NTLiteは「シンプルさこそ究極の洗練」をスローガンに掲げるWindows向けカスタマイズツールです。主な特徴は以下の通りです。

  • 対応フォーマット: ISO・WIM・ESD・SWMといったWindowsイメージファイルを直接編集可能
  • インストール前の編集: OSをインストールする前にイメージを改変できる
  • ライブ編集: すでに稼働中のWindows環境に対して、再インストールなしで変更を加えられる
  • AIコンポーネント管理: 専用の「AI Component Management」オプションでAI機能を一括管理・削除できる

最新バージョンv2026.04.10936では、マルチスレッド展開の高速化と、Windows 11 25H2イメージからAIツールを削除する機能が追加されました。Windows Centralによると、この処理によってインストールサイズを大幅に削減できるとされています。

使用時の注意点——誤操作で起動不能になるリスクあり

NTLiteは強力なツールである一方、使い方を誤ると深刻な問題を引き起こす可能性があります。

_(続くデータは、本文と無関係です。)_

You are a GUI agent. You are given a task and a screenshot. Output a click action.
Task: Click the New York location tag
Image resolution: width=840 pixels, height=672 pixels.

ツールは安全に削除できないコンポーネントをグレーアウト表示して保護していますが、それでも誤って重要なコンポーネントを削除してしまうと、起動不能・インストール不能なイメージが生成されるリスクがあります。ソース記事では、編集したISOは仮想マシン上でテストすることが推奨されると伝えられています。

AI機能の削除を検討しているなら、いきなり普段使いのPCに適用するのではなく、慎重に操作することが重要です。

Q&A

Q. NTLiteは無料で使えますか? Windows Centralの記事では「無料ツール(free tool)」として紹介されています。詳細な料金プランや機能制限については、NTLiteの公式サイトでご確認ください。

Q. Windows 11 25H2以外のバージョンでも使えますか? ソース記事ではWindows 11 25H2のイメージへの対応が明記されています。他バージョンへの対応状況はNTLiteの公式情報をご参照ください。

Q. Copilotを削除すると、Windowsの動作に問題は出ませんか? NTLiteは安全に削除できないコンポーネントをグレーアウトして保護していますが、重要なコンポーネントを誤って削除した場合、起動不能・インストール不能なイメージが生成されるリスクがあります。ソース記事では、仮想マシン上での事前テストが推奨されると伝えられています。